Counsel testified that, although he could not recall his specific conversations with defendant, he was aware that defendant was not a citizen in 2005 and his general practice, as relevant here, is to advise all noncitizens that deportation is a possible consequence of any drug-related conviction. He also testified that, in his experience, the likelihood of removal proceedings being pursued by federal authorities may be diminished when a plea *1369is to a reduced lower level felony, as here, or is served in local jail rather than state prison, and he may have shared that opinion with defendant. In denying defendant’s motion, County Court expressly credited counsel’s testimony — which contradicted that of defendant — that he would not have told defendant that he would not be deported as a result of the subject guilty plea, and we accord great deference to that credibility assessment (see People v Bodah, 67 AD3d 1195, 1196 [2009], lv denied 14 NY3d 838 [2010]).

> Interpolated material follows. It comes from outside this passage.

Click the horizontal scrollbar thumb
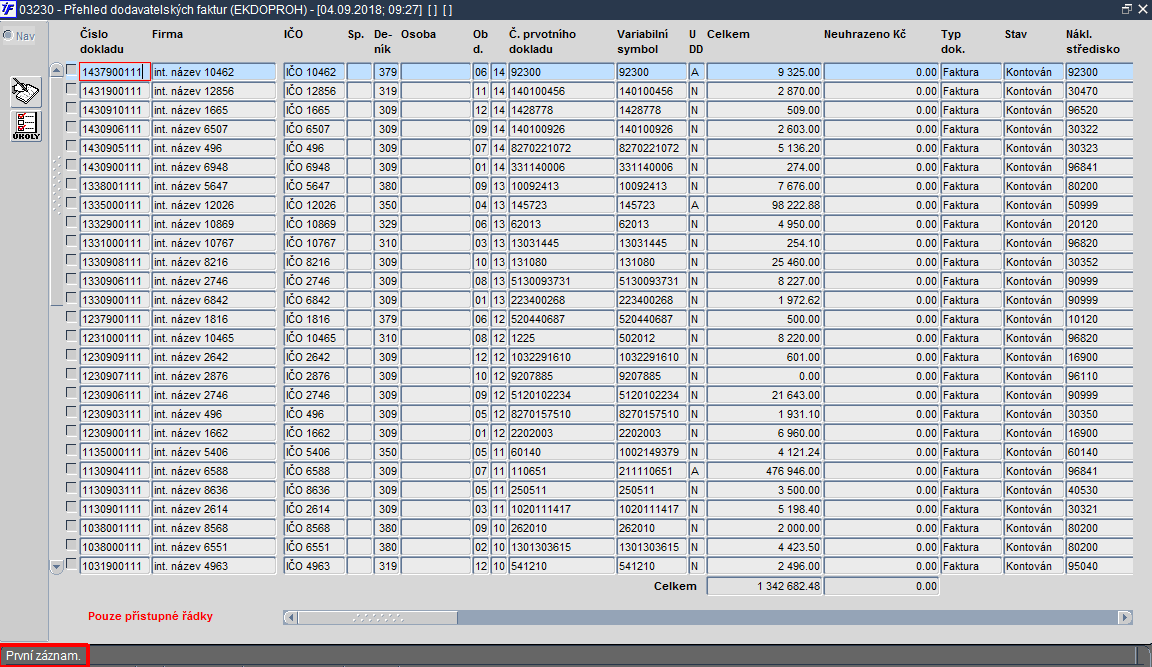The width and height of the screenshot is (1152, 667). 378,618
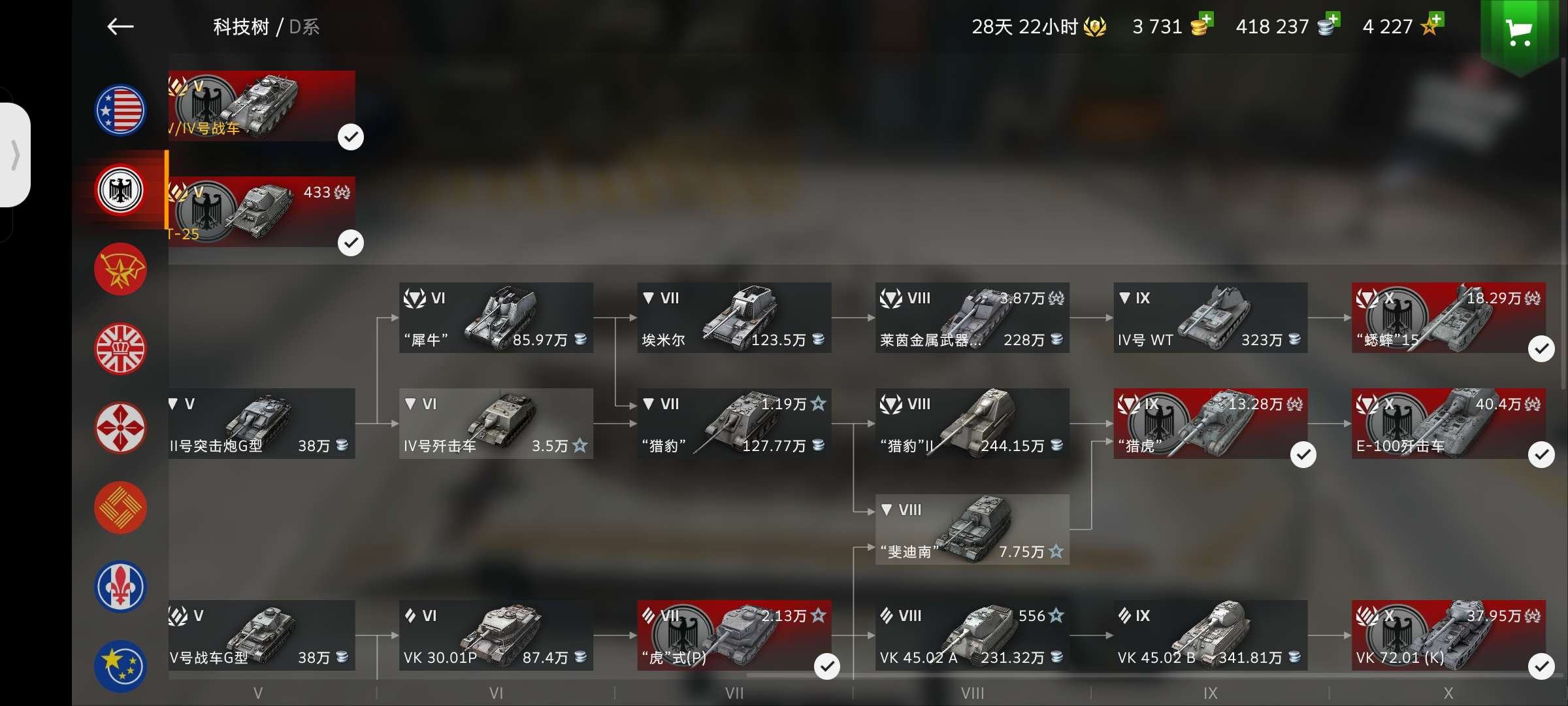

Because defendant was advised that removal was a possible consequence of his guilty plea, and was not misinformed to the contrary, he did not establish that counsel failed to fulfill his obligations on this issue or that his advice was deficient so as to satisfy the first prong of an ineffective assistance of counsel claim (see Padilla v Kentucky, 559 US at —, 130 S Ct at 1482-1483; People v McDonald, 1 NY3d at 114-115; People v Diallo, 88 AD3d 1152, 1152-1153 [2011]). The fact that counsel, in advising defendant to accept the favorable plea deal, may have expressed his experience-based assessment of the likelihood that removal proceedings might or might not be initiated depending upon different factors was not misleading and did not undermine counsel’s accurate preplea advisement to defendant that the drug sale plea offer is a removable offense for a noncitizen (see People v Achouatte, 91 AD3d at 1029). As defendant did not establish that he was deprived of meaningful representation or any other ground to vacate the judgment of conviction, County Court properly denied his CPL 440.10 motion.

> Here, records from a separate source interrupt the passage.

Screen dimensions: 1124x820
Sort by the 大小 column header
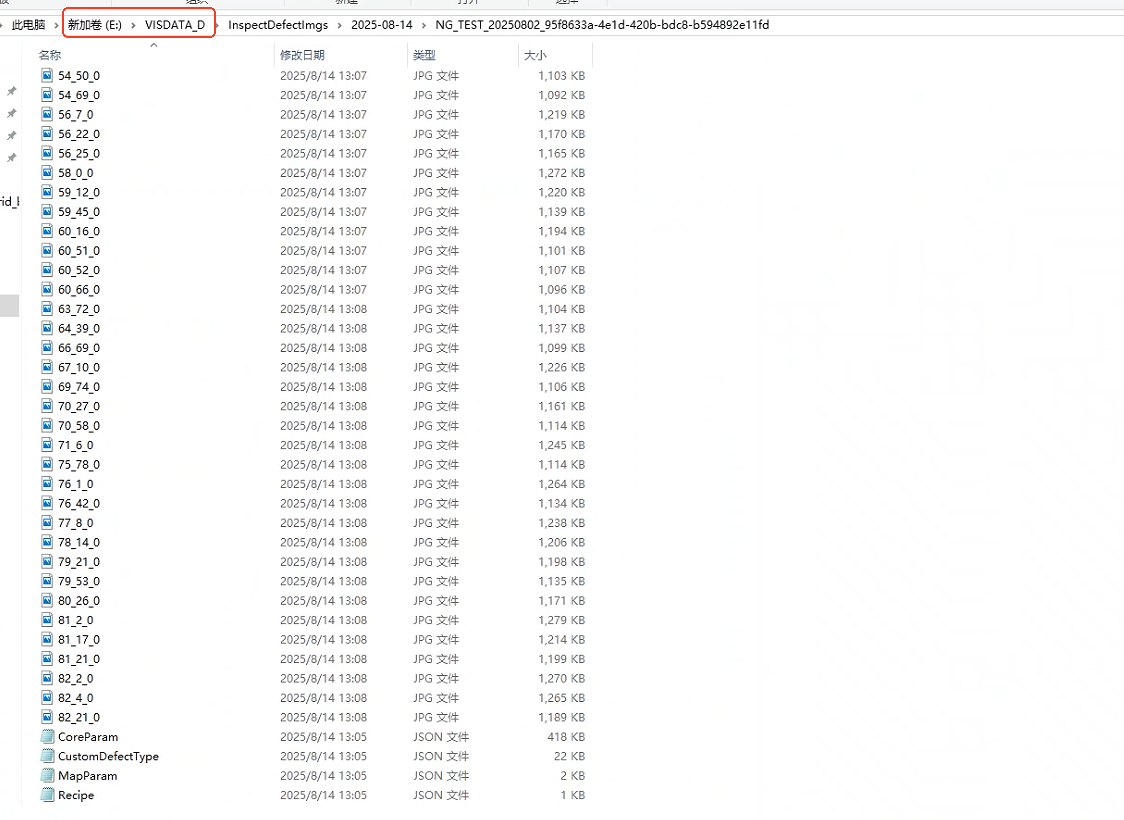point(535,55)
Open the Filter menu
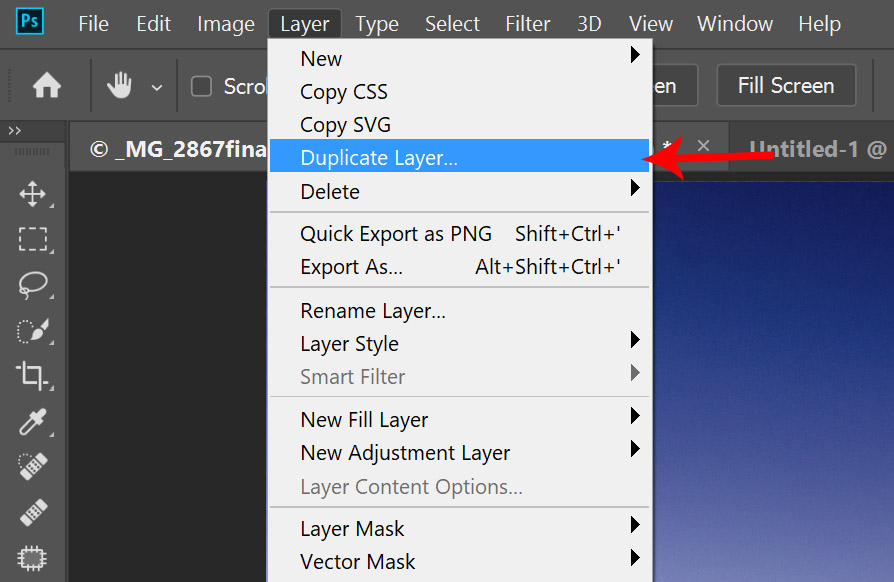 [x=527, y=24]
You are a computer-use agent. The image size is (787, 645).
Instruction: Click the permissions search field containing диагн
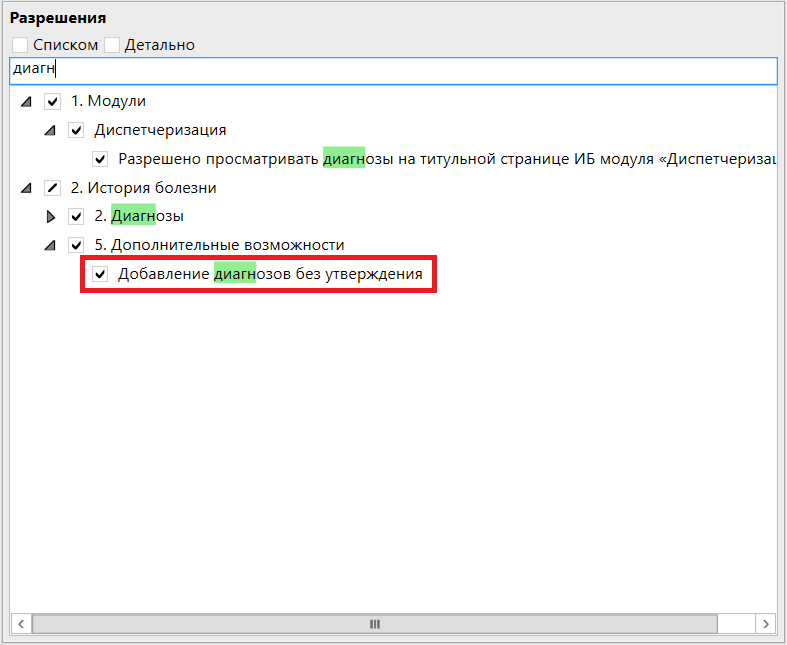(x=393, y=70)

Mercure, J.E, Stein, Garry and Egan Jr., JJ., concur. Ordered that the order is affirmed.
. Those papers are not in the record on appeal.
. We need not decide whether Padilla is to be applied retroactively to defendant’s collateral attack premised upon counsel’s alleged affirmative misadvice (see People v Pepper, 53 NY2d 213, 220-221 [1981], cert denied 454 US 967 [1981]). At the time of defendant’s 2005 plea, the New York Court of Appeals had established that counsel’s affirmative misrepresentation to a noncitizen regarding the deportation consequences of a contemplated guilty plea constituted deficient performance as required to establish the first prong of an ineffective assistance of counsel claim (People v McDonald, 1 NY3d 109 [2003]).